> **Task to carry out**
Give the lines below again exactly, starting with the line that holds "This screenshot has height=1056, width=1696." and going on through the line that holds "Click the sparkle".

━━━━━ Provided information ━━━━━

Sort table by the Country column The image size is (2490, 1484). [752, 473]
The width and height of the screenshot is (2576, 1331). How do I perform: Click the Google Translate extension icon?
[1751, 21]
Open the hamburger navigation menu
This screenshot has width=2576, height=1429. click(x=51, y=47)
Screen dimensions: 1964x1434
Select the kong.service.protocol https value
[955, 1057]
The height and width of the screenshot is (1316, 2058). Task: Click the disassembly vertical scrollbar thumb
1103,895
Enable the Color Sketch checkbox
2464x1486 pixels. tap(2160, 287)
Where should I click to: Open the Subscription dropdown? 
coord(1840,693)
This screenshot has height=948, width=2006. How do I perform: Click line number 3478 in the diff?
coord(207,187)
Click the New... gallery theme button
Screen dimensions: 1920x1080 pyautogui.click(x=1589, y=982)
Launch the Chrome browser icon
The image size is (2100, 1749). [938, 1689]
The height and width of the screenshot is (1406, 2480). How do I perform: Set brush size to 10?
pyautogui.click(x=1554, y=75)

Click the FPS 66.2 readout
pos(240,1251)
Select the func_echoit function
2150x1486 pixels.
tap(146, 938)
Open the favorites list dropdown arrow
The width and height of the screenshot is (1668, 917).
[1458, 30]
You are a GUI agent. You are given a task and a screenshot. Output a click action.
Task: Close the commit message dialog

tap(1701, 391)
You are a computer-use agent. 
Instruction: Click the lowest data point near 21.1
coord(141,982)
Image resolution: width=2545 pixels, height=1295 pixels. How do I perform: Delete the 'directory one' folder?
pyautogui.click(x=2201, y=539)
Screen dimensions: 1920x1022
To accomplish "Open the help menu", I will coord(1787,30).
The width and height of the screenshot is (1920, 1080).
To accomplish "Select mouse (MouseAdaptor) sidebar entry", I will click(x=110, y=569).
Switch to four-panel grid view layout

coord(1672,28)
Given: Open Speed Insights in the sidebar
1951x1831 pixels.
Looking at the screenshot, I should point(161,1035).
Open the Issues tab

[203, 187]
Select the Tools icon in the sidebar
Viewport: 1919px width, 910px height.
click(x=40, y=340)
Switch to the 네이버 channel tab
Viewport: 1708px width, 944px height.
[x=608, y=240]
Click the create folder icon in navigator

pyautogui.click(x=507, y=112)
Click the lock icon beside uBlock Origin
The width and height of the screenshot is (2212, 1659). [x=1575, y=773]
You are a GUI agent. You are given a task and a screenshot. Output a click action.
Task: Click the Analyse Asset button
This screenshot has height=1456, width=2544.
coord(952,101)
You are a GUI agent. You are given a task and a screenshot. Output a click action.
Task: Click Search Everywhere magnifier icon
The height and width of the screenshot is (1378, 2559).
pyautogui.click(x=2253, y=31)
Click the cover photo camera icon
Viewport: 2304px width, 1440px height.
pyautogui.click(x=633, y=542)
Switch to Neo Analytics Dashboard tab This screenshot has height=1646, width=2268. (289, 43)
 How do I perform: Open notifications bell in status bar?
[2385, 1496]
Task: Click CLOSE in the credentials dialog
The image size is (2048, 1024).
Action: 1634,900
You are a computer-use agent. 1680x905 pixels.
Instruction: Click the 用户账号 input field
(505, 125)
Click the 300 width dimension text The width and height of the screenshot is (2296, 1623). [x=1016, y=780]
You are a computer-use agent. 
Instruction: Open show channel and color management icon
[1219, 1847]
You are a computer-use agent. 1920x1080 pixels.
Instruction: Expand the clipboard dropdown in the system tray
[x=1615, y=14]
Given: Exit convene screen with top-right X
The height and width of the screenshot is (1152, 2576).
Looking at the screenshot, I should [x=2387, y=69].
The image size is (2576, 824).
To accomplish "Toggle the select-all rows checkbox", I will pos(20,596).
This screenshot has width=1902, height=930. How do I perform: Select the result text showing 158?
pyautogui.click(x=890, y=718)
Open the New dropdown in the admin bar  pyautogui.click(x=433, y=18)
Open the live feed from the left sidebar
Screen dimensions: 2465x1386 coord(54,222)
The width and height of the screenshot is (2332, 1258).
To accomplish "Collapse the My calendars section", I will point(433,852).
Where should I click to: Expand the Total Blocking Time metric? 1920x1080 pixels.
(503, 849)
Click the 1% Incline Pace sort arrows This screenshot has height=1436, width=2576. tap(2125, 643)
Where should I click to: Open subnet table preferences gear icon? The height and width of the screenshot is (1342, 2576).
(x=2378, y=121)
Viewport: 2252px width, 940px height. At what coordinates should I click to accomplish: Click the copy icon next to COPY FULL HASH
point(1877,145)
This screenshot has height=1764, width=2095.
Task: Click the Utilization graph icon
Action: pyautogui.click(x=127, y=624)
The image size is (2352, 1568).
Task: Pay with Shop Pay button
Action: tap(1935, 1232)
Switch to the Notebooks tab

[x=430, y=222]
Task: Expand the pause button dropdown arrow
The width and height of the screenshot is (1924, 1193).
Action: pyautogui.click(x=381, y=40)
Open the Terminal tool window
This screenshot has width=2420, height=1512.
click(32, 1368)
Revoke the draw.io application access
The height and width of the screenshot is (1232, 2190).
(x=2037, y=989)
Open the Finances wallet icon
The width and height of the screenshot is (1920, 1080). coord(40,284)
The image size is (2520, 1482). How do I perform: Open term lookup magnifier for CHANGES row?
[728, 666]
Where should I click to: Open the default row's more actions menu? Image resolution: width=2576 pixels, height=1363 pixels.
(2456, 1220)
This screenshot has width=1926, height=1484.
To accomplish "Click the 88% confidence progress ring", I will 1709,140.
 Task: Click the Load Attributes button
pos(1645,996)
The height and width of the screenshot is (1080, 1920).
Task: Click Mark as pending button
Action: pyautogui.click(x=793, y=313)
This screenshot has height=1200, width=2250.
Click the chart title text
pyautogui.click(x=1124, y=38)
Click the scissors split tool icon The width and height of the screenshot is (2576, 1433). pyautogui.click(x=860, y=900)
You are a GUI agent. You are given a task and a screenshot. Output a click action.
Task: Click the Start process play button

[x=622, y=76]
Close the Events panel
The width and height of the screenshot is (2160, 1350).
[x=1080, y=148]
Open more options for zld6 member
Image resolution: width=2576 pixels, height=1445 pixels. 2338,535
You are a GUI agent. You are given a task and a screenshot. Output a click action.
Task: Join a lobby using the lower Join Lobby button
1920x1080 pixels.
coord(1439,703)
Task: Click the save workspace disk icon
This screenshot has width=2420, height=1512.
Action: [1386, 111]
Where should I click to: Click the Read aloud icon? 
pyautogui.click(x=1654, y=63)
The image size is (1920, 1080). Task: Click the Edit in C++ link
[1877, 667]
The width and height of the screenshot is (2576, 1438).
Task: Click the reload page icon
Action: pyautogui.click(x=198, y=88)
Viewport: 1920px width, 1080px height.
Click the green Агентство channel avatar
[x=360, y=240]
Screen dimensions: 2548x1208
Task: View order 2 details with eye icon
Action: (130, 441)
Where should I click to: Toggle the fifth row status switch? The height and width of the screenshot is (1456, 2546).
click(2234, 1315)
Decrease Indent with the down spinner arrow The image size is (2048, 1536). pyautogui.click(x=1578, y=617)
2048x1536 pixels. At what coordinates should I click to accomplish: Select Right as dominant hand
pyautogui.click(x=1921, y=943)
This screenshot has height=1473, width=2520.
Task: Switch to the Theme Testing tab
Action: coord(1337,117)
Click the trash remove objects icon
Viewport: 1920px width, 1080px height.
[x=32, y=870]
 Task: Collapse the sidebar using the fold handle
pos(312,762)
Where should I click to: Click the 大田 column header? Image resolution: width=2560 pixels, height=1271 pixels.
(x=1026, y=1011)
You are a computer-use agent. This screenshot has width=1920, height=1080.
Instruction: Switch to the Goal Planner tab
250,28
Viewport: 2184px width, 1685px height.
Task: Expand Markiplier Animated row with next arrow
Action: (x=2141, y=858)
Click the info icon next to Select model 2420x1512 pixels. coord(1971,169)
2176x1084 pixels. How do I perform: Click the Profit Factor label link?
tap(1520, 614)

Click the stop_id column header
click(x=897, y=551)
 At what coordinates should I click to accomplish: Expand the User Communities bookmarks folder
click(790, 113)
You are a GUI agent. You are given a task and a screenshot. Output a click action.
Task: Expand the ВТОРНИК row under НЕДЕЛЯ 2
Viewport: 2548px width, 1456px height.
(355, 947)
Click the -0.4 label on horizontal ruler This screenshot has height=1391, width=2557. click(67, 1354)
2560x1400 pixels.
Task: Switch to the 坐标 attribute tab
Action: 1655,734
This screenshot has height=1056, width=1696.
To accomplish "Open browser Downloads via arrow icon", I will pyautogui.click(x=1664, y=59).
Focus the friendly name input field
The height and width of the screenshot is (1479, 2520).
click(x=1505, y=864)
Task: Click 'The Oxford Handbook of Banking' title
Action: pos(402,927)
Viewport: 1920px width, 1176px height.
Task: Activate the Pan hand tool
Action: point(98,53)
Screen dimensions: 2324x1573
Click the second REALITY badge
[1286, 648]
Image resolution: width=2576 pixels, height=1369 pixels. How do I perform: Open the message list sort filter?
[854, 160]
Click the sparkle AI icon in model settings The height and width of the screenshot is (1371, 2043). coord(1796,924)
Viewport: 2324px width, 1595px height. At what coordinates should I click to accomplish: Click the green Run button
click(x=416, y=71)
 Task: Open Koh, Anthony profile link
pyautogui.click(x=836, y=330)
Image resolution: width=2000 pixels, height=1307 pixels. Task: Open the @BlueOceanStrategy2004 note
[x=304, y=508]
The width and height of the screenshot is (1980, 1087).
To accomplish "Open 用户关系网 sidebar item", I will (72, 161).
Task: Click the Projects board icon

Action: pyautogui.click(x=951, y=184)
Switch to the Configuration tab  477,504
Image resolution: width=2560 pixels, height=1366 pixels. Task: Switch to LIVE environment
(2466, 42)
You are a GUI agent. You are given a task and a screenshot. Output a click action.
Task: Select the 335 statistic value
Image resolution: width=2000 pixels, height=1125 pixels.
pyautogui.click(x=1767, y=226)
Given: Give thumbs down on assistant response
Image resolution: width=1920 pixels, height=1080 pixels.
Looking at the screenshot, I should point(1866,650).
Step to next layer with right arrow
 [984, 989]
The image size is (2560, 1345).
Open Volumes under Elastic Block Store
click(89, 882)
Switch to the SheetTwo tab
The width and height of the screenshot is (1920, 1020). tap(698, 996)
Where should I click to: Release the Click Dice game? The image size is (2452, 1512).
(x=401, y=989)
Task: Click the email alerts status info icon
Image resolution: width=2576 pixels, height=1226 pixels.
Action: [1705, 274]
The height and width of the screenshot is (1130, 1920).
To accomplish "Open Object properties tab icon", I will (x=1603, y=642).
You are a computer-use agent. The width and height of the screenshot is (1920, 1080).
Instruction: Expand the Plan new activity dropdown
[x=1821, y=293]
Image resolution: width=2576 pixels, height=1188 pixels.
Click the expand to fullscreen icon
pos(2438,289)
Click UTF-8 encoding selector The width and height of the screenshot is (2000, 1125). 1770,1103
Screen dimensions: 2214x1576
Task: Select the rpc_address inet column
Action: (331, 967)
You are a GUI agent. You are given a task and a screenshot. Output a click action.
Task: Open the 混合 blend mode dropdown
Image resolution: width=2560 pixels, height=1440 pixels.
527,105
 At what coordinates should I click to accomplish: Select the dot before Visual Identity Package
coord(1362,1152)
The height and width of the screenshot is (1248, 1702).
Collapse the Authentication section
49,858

━━━━━

> **Output of the exercise**
This screenshot has height=1056, width=1696.
To accomplish "Open browser Downloads via arrow icon", I will pyautogui.click(x=1664, y=59).
Focus the friendly name input field
The height and width of the screenshot is (1479, 2520).
click(x=1505, y=864)
Task: Click 'The Oxford Handbook of Banking' title
Action: pos(402,927)
Viewport: 1920px width, 1176px height.
Task: Activate the Pan hand tool
Action: point(98,53)
Screen dimensions: 2324x1573
Click the second REALITY badge
[1286, 648]
Image resolution: width=2576 pixels, height=1369 pixels. How do I perform: Open the message list sort filter?
[854, 160]
Click the sparkle AI icon in model settings The height and width of the screenshot is (1371, 2043). coord(1796,924)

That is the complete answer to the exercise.